- [What the task requires]
Copy out the data from the line containing "Given: Minimize the PuTTY window" to its last line, exactly. No pictures.

Collected data
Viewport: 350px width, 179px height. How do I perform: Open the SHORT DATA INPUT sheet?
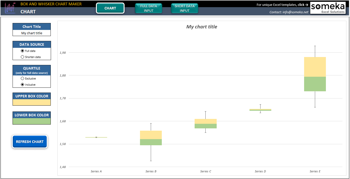pyautogui.click(x=184, y=8)
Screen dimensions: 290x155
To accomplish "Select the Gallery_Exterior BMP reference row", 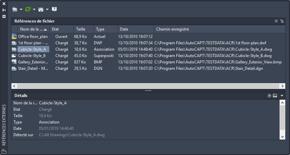I will click(x=34, y=62).
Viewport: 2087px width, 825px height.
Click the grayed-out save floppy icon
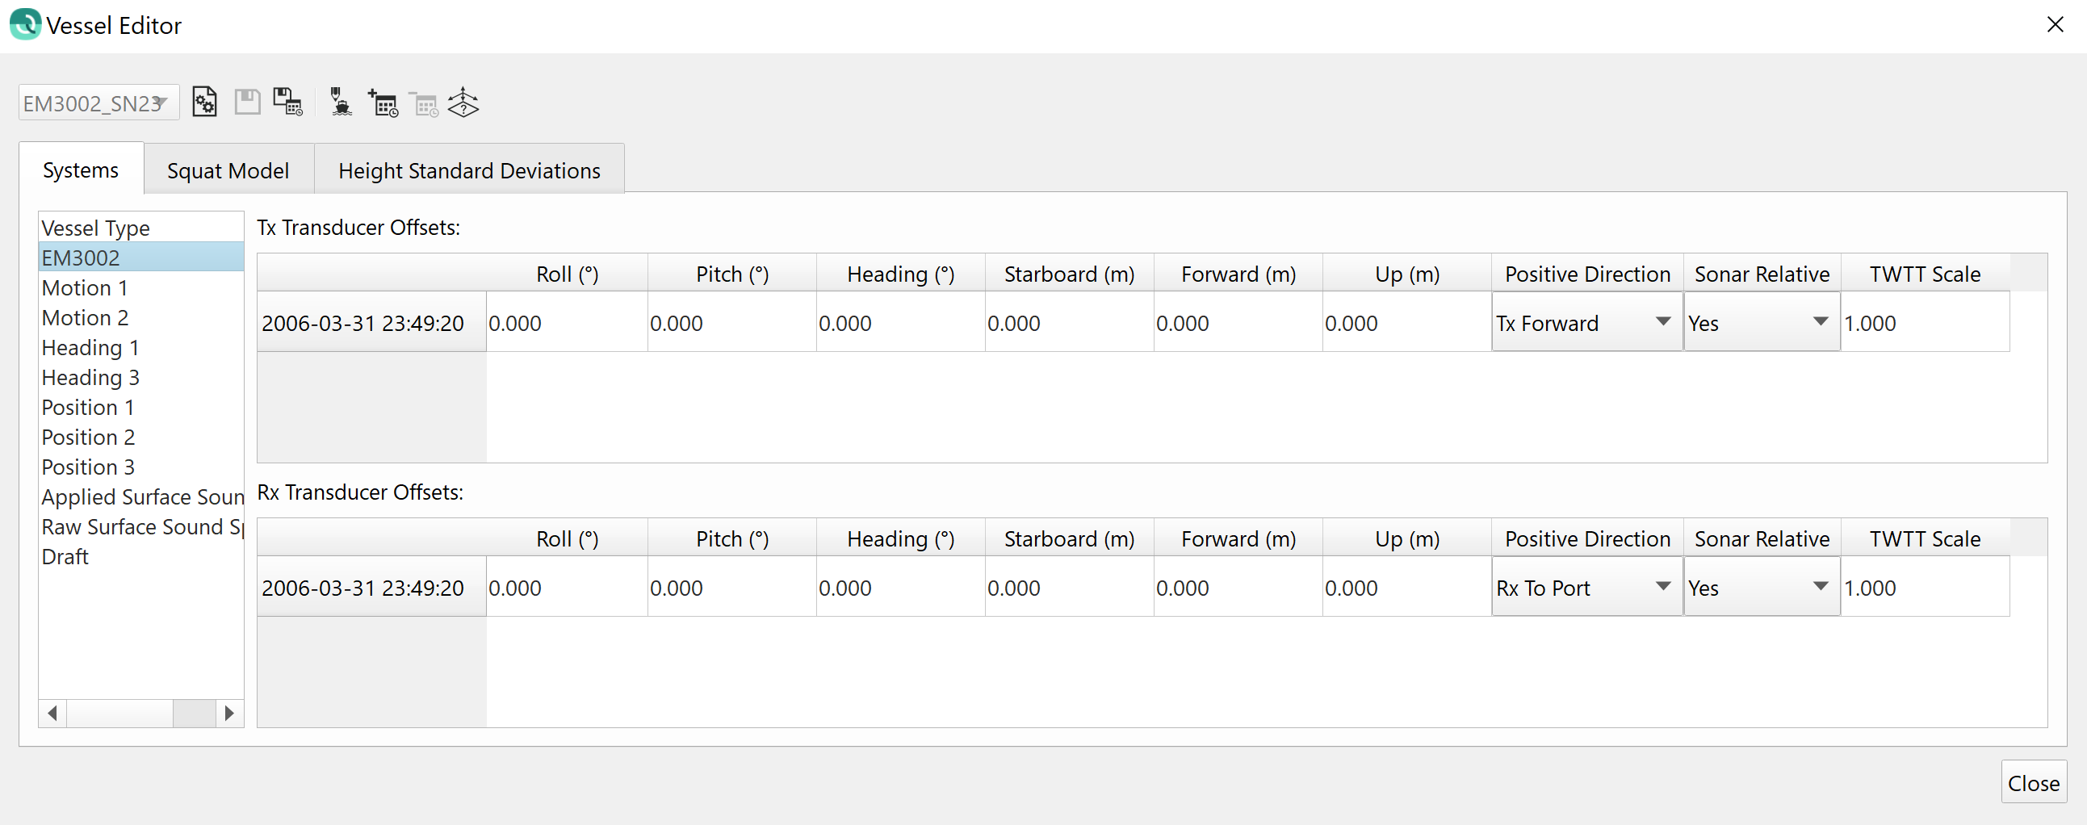click(247, 103)
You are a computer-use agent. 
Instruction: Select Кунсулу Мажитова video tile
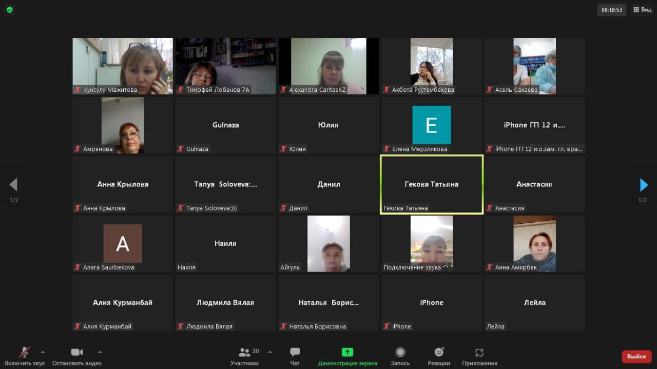pos(122,66)
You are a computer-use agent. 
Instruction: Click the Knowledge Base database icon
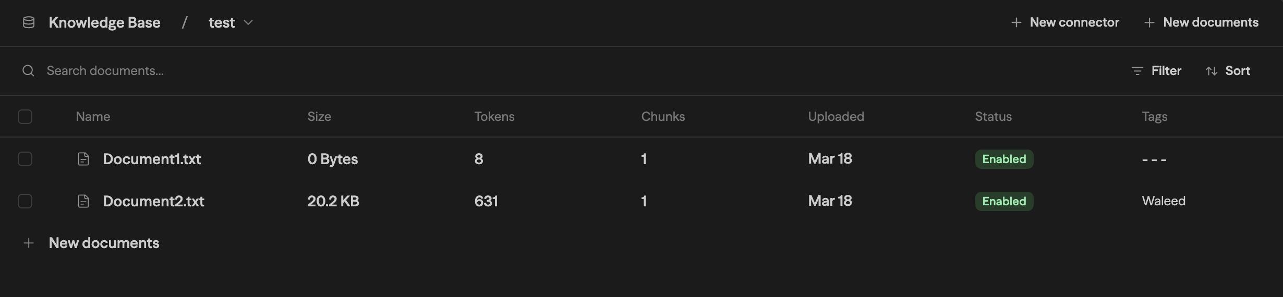pyautogui.click(x=29, y=22)
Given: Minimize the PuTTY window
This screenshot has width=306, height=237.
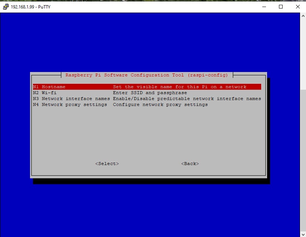Looking at the screenshot, I should 264,7.
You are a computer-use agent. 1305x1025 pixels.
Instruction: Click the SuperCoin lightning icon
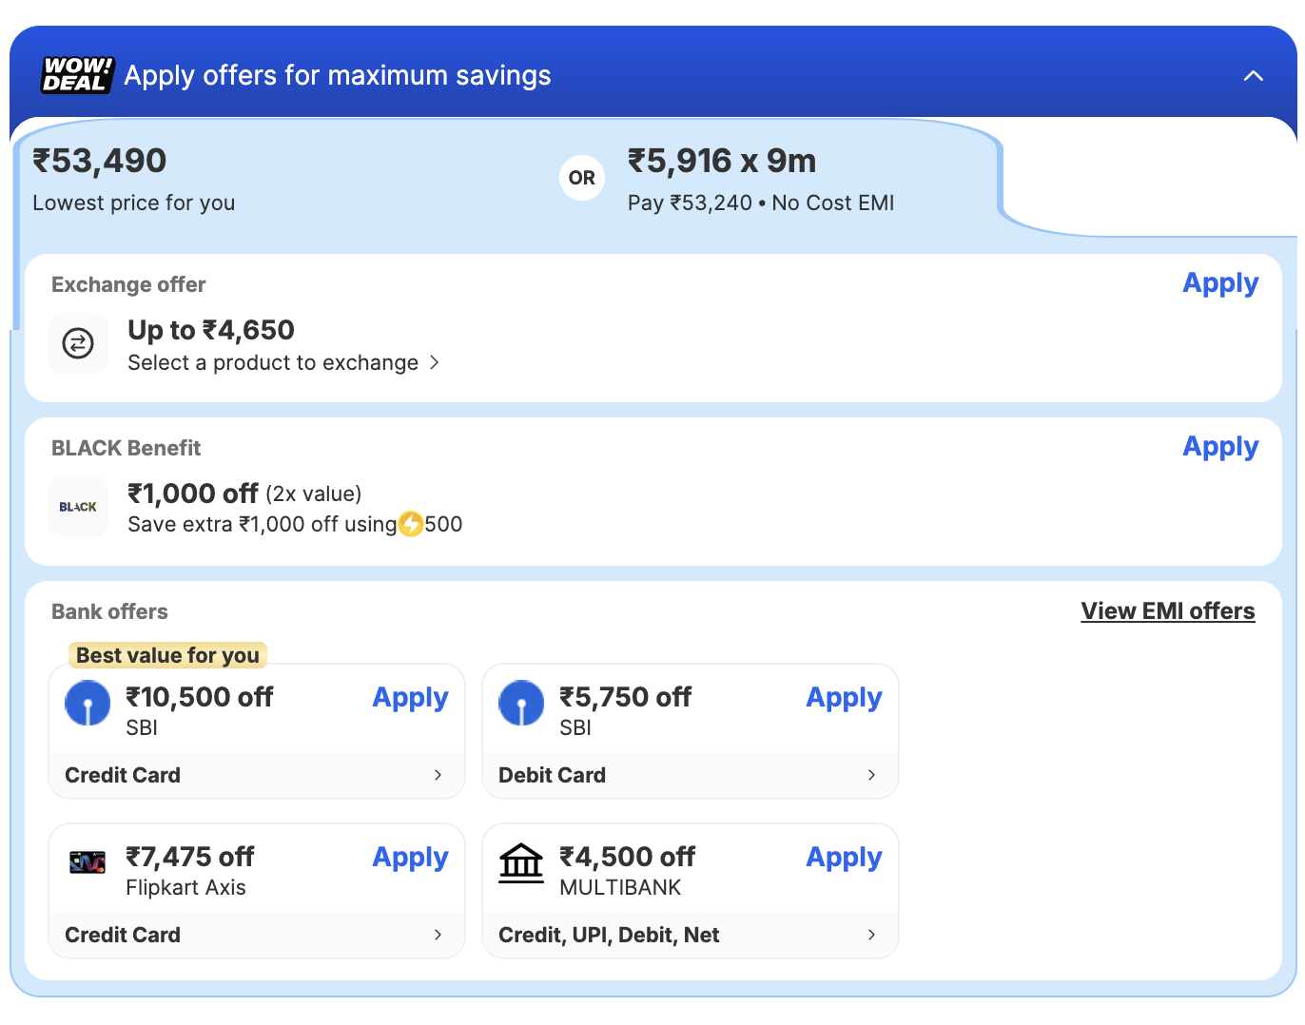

- [Response]
Given: Minimize the PuTTY window
This screenshot has width=306, height=237.
Looking at the screenshot, I should 264,7.
You are a computer-use agent. 1305x1025 pixels.
Instruction: Click the SuperCoin lightning icon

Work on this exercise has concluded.